- Date: April 27 – March 03
- Edition: 6th
- Location: Ostrava, Czech Republic

Champions

Singles
- Jan Hájek

Doubles
- Jan Hájek / Robin Vik
| Prosperita Open |

= 2009 Prosperita Open =

The 2009 Prosperita Open was a professional tennis tournament played on Hard courts. It was part of the 2009 ATP Challenger Tour.
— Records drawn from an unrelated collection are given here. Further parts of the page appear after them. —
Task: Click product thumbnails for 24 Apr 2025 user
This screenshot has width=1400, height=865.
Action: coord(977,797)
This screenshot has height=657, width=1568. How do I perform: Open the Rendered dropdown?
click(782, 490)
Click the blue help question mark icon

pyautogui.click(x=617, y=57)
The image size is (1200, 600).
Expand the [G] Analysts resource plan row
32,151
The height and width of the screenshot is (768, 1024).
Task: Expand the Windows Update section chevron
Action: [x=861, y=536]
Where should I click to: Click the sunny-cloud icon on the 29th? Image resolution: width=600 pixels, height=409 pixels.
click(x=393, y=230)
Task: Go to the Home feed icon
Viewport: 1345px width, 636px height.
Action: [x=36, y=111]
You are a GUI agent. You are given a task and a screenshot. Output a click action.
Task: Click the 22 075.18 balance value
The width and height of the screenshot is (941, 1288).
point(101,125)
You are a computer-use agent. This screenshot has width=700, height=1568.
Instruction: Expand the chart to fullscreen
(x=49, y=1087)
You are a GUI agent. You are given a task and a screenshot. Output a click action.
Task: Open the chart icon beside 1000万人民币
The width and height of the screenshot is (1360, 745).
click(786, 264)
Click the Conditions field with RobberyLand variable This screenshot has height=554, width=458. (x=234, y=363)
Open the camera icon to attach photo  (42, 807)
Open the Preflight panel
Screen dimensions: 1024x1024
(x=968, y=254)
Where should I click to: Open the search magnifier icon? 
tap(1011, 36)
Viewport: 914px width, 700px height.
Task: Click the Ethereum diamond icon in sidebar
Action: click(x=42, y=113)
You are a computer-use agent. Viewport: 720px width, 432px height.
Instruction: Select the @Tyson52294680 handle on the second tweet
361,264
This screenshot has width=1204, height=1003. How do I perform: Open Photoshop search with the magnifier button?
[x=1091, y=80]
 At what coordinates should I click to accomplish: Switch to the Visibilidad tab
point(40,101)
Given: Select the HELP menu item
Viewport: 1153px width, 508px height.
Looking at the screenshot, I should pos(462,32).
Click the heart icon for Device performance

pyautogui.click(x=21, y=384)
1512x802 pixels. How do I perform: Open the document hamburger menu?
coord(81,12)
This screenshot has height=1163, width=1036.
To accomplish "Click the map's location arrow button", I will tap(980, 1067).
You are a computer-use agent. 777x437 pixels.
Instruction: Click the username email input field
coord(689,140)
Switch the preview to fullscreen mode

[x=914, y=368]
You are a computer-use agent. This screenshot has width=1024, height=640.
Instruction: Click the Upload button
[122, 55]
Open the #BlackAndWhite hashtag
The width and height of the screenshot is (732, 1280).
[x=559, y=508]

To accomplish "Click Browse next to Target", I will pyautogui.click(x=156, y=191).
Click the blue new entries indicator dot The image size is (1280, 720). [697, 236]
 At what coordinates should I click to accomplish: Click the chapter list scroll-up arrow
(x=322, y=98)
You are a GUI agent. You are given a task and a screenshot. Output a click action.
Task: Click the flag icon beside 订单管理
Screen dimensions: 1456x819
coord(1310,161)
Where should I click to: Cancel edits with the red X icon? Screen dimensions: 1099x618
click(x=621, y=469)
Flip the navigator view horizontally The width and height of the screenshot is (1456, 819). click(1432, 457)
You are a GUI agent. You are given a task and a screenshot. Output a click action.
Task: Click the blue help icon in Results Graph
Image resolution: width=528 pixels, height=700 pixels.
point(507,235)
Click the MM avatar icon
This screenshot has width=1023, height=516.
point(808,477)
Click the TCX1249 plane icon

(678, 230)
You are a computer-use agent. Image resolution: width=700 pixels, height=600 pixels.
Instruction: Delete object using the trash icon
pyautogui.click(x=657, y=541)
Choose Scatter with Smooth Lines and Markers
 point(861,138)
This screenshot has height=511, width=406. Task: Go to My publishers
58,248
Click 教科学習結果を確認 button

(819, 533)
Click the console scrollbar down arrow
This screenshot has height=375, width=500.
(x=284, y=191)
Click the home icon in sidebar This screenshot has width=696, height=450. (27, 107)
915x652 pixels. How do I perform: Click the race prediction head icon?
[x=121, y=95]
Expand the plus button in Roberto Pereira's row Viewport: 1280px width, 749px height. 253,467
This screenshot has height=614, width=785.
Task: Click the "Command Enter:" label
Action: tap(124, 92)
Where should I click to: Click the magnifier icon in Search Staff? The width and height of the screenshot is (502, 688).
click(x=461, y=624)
It took place in Ostrava, Czech Republic between April 27 and March 3, 2009.

==Singles entrants==
===Seeds===

| Nationality | Player | Ranking* | Seeding |
|---|---|---|---|
| CYP | Marcos Baghdatis | 95 | 1 |
| CZE | Ivo Minář | 96 | 2 |
| BEL | Steve Darcis | 97 | 3 |
| BEL | Olivier Rochus | 119 | 4 |
| CZE | Jiří Vaněk | 129 | 5 |
| CZE | Lukáš Rosol | 139 | 6 |
| SUI | Stéphane Bohli | 143 | 7 |
| ARG | Sebastián Decoud | 159 | 8 |

- Rankings are as of April 20, 2009.

===Other entrants===
The following players received wildcards into the singles main draw:
- SVK Marc Denis
- SVK Matúš Horecný
- SVK Martin Kližan
- CZE Adam Vejmělka

The following players received entry from the qualifying draw:
- ESP Guillermo Alcaide
- SVK Pavol Červenák
- CRO Ivan Dodig
- CZE Jan Hájek

The following players received entry from lucky loser draw:
- SVK Ivo Klec
- SVK Marek Semjan

==Champions==
===Men's singles===

CZE Jan Hájek def. CRO Ivan Dodig, 7–5, 6–1.

===Men's doubles===

CZE Jan Hájek / CZE Robin Vik def. SVK Matúš Horecný / SVK Tomáš Janci, 6–2, 6–4.